• _Written request_: Print the part of the Skybyn tank battle text below word for word, from "THREE IMAGES SHOW" to "outskirts of Kiev.".

Below, Smoke rises from a Russian tank destroyed by the Ukrainian forces on the side of a road in Lugansk region last week.
THREE IMAGES SHOW RUSSIAN TANKS BEING ATTACKED AND DEFEATED IN A FARM VILLAGE
Another series of images, screen captured from this UK Sun video shows the effects of Russian tanks attempting to attack Kiev from the north-northeast using pavement of the E95 highway, entering the farming village of Skybyn, on the northeastern outskirts of Kiev.
Figure 2 below shows a line of Russian main battle tanks approaching Skybyn; there is standing water in the farm fields alongside the north side of the E95 attesting to the saturated condition of the soil, and the reason the tanks’ travel is confined to the paved road.
A few seconds later in the video, displayed as screen capture Figure 3 below, we see a pitched battle in Skybyn. Ukrainian defenders, concealed in the areas between houses in Skybyn have attacked the Russian tanks with anti-tank weapons. A bright explosion has enveloped one Russian tank, the blue smoke from other explosions of anti-tank weapons discharged in the midst of the tank formation is visible. Skid marks show where, amidst the attack, tanks have made sharp turns on the pavement of the E95 in efforts to escape the anti-tank weapons of the defending Ukrainians.
After a few moments, the video shows the tanks, now defeated. Many tanks are in the process of turning around while others are in full retreat from the northeastern edge of Skybyn. The presence of dense puffs of blue smoke shows that the tanks are still under attack by the anti-tank weapons used by the Ukrainian forces.
Beginning about 28 Feb 2022, Maxar Technologies reported a 40-mile-long convoy stalled on the road from the north into Kiev. Numerous news sources reported the story using Maxar’s satellite images. Figure 5 below is one such image which I have annotated with my interpretation.

• _Given information_:
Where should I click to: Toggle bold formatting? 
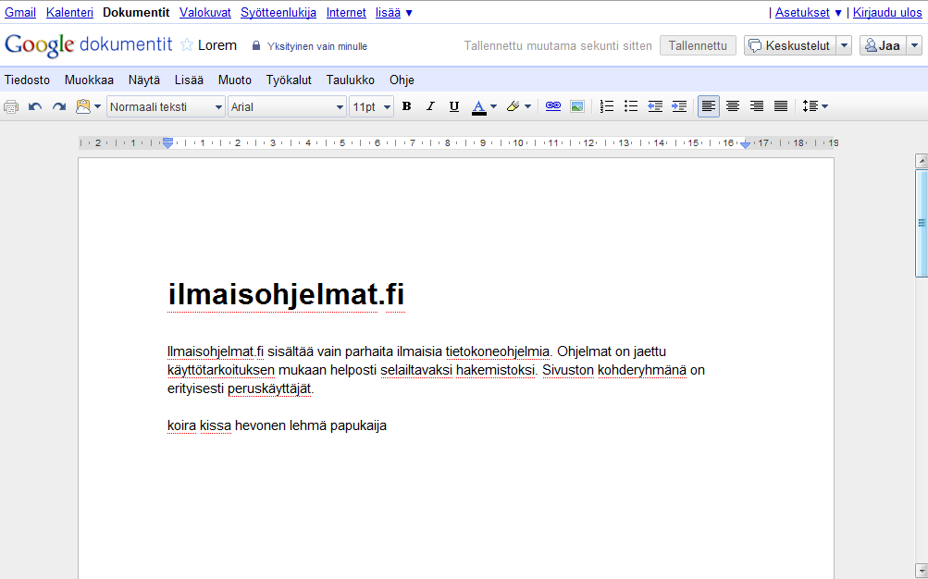coord(406,106)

• _Problem solution_:
THREE IMAGES SHOW RUSSIAN TANKS BEING ATTACKED AND DEFEATED IN A FARM VILLAGE
Another series of images, screen captured from this UK Sun video shows the effects of Russian tanks attempting to attack Kiev from the north-northeast using pavement of the E95 highway, entering the farming village of Skybyn, on the northeastern outskirts of Kiev.